= Beginning of Section =

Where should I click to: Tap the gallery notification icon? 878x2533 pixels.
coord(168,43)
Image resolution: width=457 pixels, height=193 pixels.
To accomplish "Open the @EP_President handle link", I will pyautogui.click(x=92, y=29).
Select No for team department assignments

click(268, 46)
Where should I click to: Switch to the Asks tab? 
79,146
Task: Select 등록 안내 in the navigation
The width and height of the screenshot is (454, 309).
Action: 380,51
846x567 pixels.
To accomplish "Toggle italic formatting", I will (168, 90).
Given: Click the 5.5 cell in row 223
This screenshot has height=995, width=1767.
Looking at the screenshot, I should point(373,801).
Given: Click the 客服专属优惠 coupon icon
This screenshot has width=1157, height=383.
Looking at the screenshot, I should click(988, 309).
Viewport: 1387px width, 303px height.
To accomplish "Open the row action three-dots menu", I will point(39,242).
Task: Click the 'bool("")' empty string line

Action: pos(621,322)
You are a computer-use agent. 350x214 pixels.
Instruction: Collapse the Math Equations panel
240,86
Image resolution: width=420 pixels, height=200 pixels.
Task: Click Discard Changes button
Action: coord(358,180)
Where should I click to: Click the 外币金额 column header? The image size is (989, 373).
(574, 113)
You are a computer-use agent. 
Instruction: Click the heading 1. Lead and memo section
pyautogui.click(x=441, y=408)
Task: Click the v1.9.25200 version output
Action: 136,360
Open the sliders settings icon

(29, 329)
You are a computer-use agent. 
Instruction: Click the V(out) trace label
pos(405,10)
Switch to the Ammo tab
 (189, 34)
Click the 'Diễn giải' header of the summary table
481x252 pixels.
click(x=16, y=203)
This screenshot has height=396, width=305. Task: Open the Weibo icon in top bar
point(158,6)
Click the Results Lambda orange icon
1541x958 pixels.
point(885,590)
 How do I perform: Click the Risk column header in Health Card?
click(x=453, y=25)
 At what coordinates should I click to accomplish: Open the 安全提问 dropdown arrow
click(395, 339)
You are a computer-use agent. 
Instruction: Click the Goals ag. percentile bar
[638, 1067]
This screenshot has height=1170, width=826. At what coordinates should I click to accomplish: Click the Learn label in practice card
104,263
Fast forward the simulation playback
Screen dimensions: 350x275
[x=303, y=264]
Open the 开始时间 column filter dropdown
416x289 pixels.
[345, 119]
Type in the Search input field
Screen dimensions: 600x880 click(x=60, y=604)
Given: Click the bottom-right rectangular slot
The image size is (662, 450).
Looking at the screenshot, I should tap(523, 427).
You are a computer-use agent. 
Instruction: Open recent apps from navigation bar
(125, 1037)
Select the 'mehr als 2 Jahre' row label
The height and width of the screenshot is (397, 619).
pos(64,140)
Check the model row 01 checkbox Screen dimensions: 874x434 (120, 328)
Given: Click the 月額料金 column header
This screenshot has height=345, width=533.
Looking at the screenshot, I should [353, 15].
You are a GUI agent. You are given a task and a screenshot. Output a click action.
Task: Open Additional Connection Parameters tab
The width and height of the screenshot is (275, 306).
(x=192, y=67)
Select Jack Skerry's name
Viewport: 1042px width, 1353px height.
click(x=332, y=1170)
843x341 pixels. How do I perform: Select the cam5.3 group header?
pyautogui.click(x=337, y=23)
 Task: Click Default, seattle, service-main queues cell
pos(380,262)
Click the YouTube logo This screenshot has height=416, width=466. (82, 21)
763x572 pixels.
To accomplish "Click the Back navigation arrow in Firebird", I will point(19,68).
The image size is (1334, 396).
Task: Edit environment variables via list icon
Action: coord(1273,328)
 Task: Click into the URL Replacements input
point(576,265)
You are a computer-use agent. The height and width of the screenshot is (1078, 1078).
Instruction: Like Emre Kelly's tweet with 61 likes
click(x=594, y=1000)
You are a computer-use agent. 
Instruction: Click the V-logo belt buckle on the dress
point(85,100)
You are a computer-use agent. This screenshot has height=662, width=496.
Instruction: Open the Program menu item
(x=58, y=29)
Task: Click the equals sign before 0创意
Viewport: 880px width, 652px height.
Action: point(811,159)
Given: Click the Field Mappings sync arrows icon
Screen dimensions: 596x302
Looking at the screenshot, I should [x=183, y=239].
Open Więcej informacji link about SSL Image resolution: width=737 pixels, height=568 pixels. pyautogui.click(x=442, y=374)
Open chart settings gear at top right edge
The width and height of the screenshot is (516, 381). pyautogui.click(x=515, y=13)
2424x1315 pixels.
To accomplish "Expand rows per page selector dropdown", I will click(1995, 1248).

= End of Section =

_DIRECTIONS FOR THIS TASK_.
Set down all of the records shown above once more, exactly.

_RESPONSE FOR THIS EXERCISE_.
Where should I click to: Tap the gallery notification icon? 878x2533 pixels.
coord(168,43)
Image resolution: width=457 pixels, height=193 pixels.
To accomplish "Open the @EP_President handle link", I will pyautogui.click(x=92, y=29).
Select No for team department assignments

click(268, 46)
Where should I click to: Switch to the Asks tab? 
79,146
Task: Select 등록 안내 in the navigation
The width and height of the screenshot is (454, 309).
Action: 380,51
846x567 pixels.
To accomplish "Toggle italic formatting", I will (168, 90).
Given: Click the 5.5 cell in row 223
This screenshot has height=995, width=1767.
Looking at the screenshot, I should point(373,801).
Given: Click the 客服专属优惠 coupon icon
This screenshot has width=1157, height=383.
Looking at the screenshot, I should click(988, 309).
Viewport: 1387px width, 303px height.
To accomplish "Open the row action three-dots menu", I will point(39,242).
Task: Click the 'bool("")' empty string line

Action: pos(621,322)
You are a computer-use agent. 350x214 pixels.
Instruction: Collapse the Math Equations panel
240,86
Image resolution: width=420 pixels, height=200 pixels.
Task: Click Discard Changes button
Action: coord(358,180)
Where should I click to: Click the 外币金额 column header? The image size is (989, 373).
(574, 113)
You are a computer-use agent. 
Instruction: Click the heading 1. Lead and memo section
pyautogui.click(x=441, y=408)
Task: Click the v1.9.25200 version output
Action: 136,360
Open the sliders settings icon

(29, 329)
You are a computer-use agent. 
Instruction: Click the V(out) trace label
pos(405,10)
Switch to the Ammo tab
 (189, 34)
Click the 'Diễn giải' header of the summary table
481x252 pixels.
click(x=16, y=203)
This screenshot has height=396, width=305. Task: Open the Weibo icon in top bar
point(158,6)
Click the Results Lambda orange icon
1541x958 pixels.
point(885,590)
 How do I perform: Click the Risk column header in Health Card?
click(x=453, y=25)
 At what coordinates should I click to accomplish: Open the 安全提问 dropdown arrow
click(395, 339)
You are a computer-use agent. 
Instruction: Click the Goals ag. percentile bar
[638, 1067]
This screenshot has height=1170, width=826. At what coordinates should I click to accomplish: Click the Learn label in practice card
104,263
Fast forward the simulation playback
Screen dimensions: 350x275
[x=303, y=264]
Open the 开始时间 column filter dropdown
416x289 pixels.
[345, 119]
Type in the Search input field
Screen dimensions: 600x880 click(x=60, y=604)
Given: Click the bottom-right rectangular slot
The image size is (662, 450).
Looking at the screenshot, I should tap(523, 427).
You are a computer-use agent. 
Instruction: Open recent apps from navigation bar
(125, 1037)
Select the 'mehr als 2 Jahre' row label
The height and width of the screenshot is (397, 619).
pos(64,140)
Check the model row 01 checkbox Screen dimensions: 874x434 (120, 328)
Given: Click the 月額料金 column header
This screenshot has height=345, width=533.
Looking at the screenshot, I should [353, 15].
You are a GUI agent. You are given a task and a screenshot. Output a click action.
Task: Open Additional Connection Parameters tab
The width and height of the screenshot is (275, 306).
(x=192, y=67)
Select Jack Skerry's name
Viewport: 1042px width, 1353px height.
click(x=332, y=1170)
843x341 pixels. How do I perform: Select the cam5.3 group header?
pyautogui.click(x=337, y=23)
 Task: Click Default, seattle, service-main queues cell
pos(380,262)
Click the YouTube logo This screenshot has height=416, width=466. (82, 21)
763x572 pixels.
To accomplish "Click the Back navigation arrow in Firebird", I will point(19,68).
The image size is (1334, 396).
Task: Edit environment variables via list icon
Action: coord(1273,328)
 Task: Click into the URL Replacements input
point(576,265)
You are a computer-use agent. The height and width of the screenshot is (1078, 1078).
Instruction: Like Emre Kelly's tweet with 61 likes
click(x=594, y=1000)
You are a computer-use agent. 
Instruction: Click the V-logo belt buckle on the dress
point(85,100)
You are a computer-use agent. This screenshot has height=662, width=496.
Instruction: Open the Program menu item
(x=58, y=29)
Task: Click the equals sign before 0创意
Viewport: 880px width, 652px height.
Action: point(811,159)
Given: Click the Field Mappings sync arrows icon
Screen dimensions: 596x302
Looking at the screenshot, I should [x=183, y=239].
Open Więcej informacji link about SSL Image resolution: width=737 pixels, height=568 pixels. pyautogui.click(x=442, y=374)
Open chart settings gear at top right edge
The width and height of the screenshot is (516, 381). pyautogui.click(x=515, y=13)
2424x1315 pixels.
To accomplish "Expand rows per page selector dropdown", I will click(1995, 1248).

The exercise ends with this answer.